Il poemetto, mi si perdoni se mi ostino a chiamarlo così, ha una sua struttura particolare: sono 52 strofe di 7 versi ciascuna per un totale di 364 versi da leggere uno al giorno per un anno intero quasi come un mantra per ricordare la schiavitù alla quale siamo condannati. Vale la pena rilevare che la scelta del numero 7 non è casuale ma è legata al suo valore simbolico di perfezione, non a caso Platone lo definì anima mundi e per gli antichi Egizi simboleggiava la pienezza della vita.
La seconda parte ha un carattere decisamente più autobiografico e anche lo stile si fa più prosastico, non a caso l’autore, nell’ultima strofa, rimpiange la mancanza di metafore, allitterazioni e allegorie, tutto l’armamentario di cui in genere si servono i poeti.
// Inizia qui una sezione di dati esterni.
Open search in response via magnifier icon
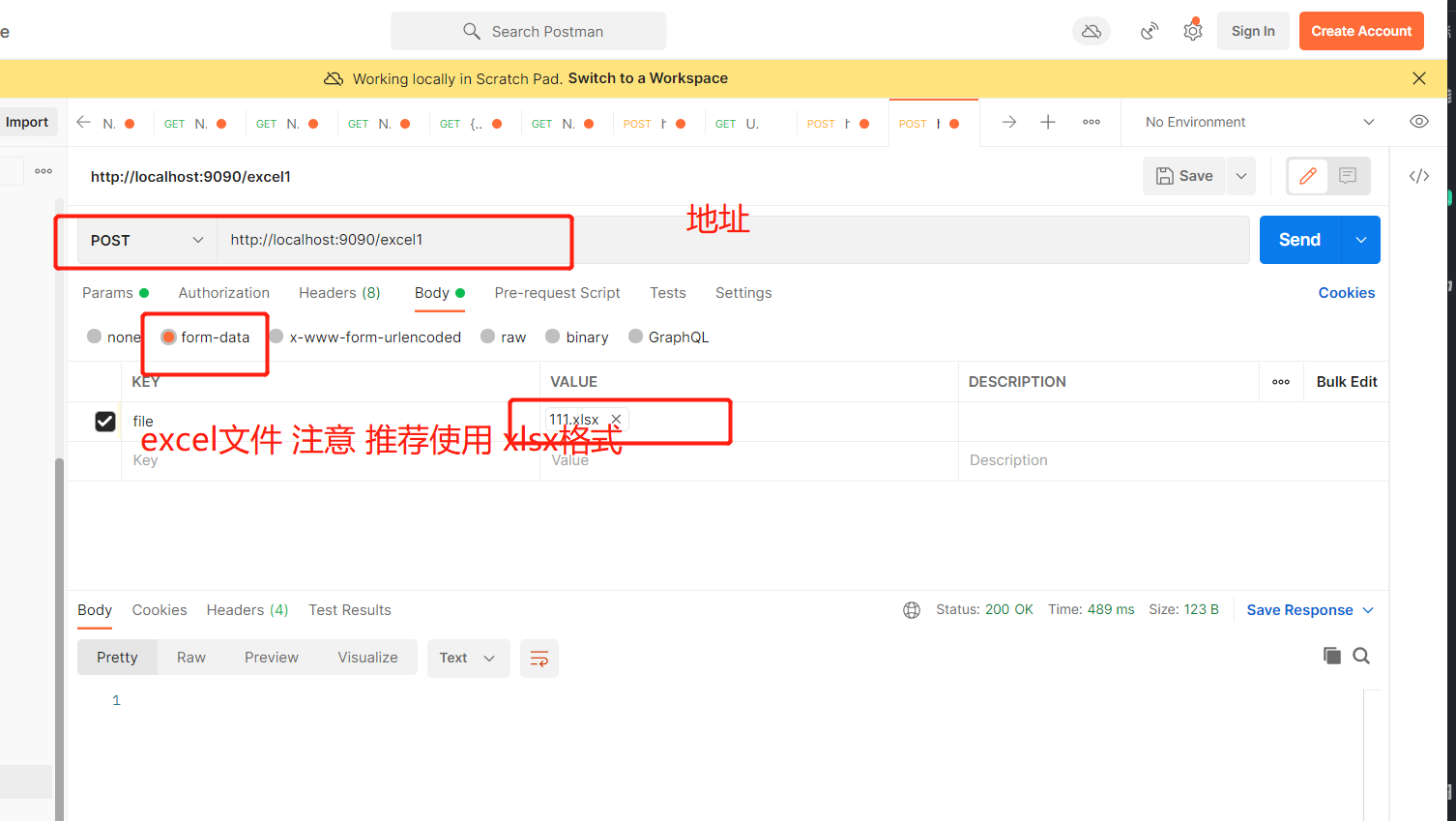Image resolution: width=1456 pixels, height=821 pixels. pos(1361,655)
Luca Perrone ora parla in prima persona e scorrazza liberamente lungo i sentieri della memoria non senza un pizzico di nostalgia e gli sovvengono (Leopardi docet) i viaggi, le avventure del corpo e della mente, le scorribande della fantasia sentimentale, l’amicizia, le canzoni cantate nell’ubriacatura.
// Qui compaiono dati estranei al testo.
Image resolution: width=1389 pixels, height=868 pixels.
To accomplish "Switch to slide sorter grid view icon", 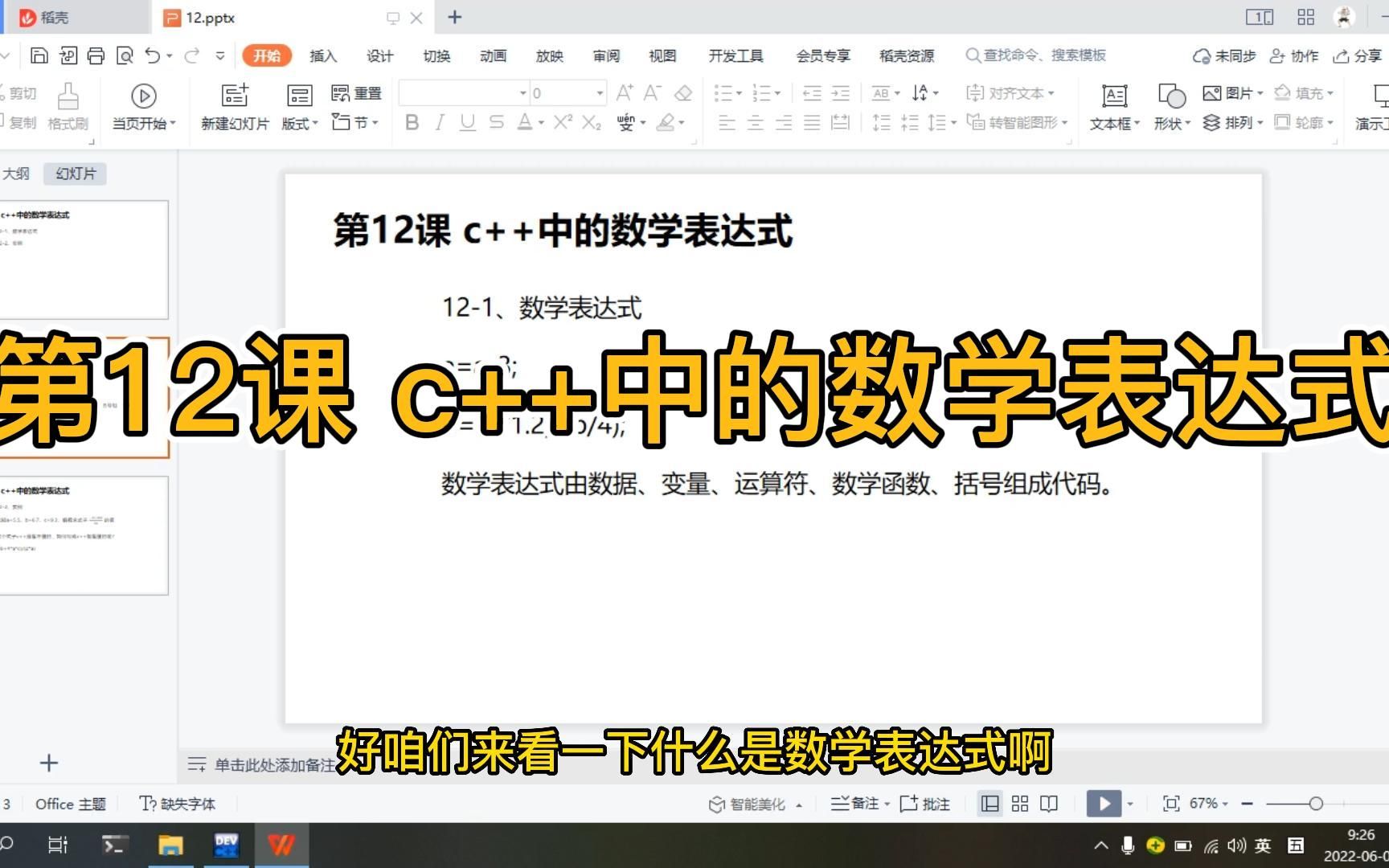I will click(1019, 803).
Il poeta James Douglas Morrison, uno dei più grandi del secolo scorso, pare fosse sempre ubriaco di whisky ma lasciò detto che la purezza delle sue liriche venisse dall’hangover mattutino. Ha fottuto solo me fino a questo istante, perché egli cantò When I walk up this morning I got my self a beer. Il mio amico Dario e io con un solo sguardo, al risveglio in Granada, optammo per una colazione psichedelica a base di whisky, che si concluse col profitto netto di venti centesimi racimolati in virtù della più nota Battisti-Mogol di sempre. Granada sotto effetto di whisky dalla mattina alla sera fu un’esperienza servile per gli angeli, un ricordo nitido dello sfuocato panorama dell’Albayzìn, gemelle scambiate per donne non sorelle e abbracciate godendo.
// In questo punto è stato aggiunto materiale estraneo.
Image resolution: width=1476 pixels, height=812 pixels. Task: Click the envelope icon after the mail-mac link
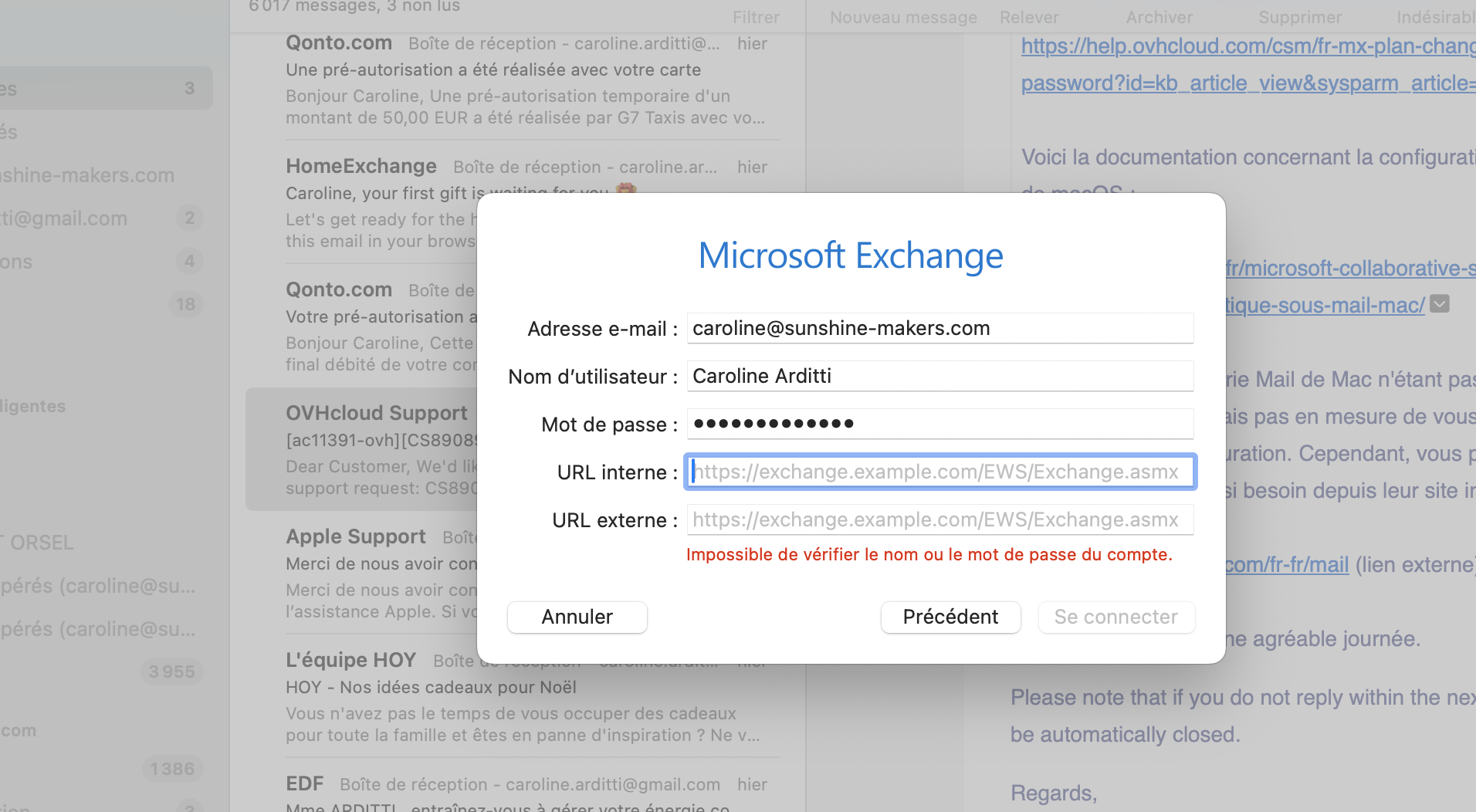1439,304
Più espliciti e frequenti si fanno i riferimenti al suo vissuto: liti, delusioni, amarezze e qualche momento di tenerezza quando parla del suo nipotino, Giacomo. A tal proposito, Luca Perrone, confermando ancora una volta la sua formazione classica e l’amore per la tragedia greca non diversamente da Nietzsche e da Pasolini, riprende, rovesciandolo, il concetto di nemesi storica:
se non sono le colpe dei padri a ricadere sui figli è sicuramente l’innocenza dei figli a proteggere come manti i padri.
E con questa immagine non molto diversa dalla scena conclusiva di Salò… da me citata prima mi piace concludere queste brevi riflessioni su una delle opere più belle e sconvolgenti di questi ultimi anni.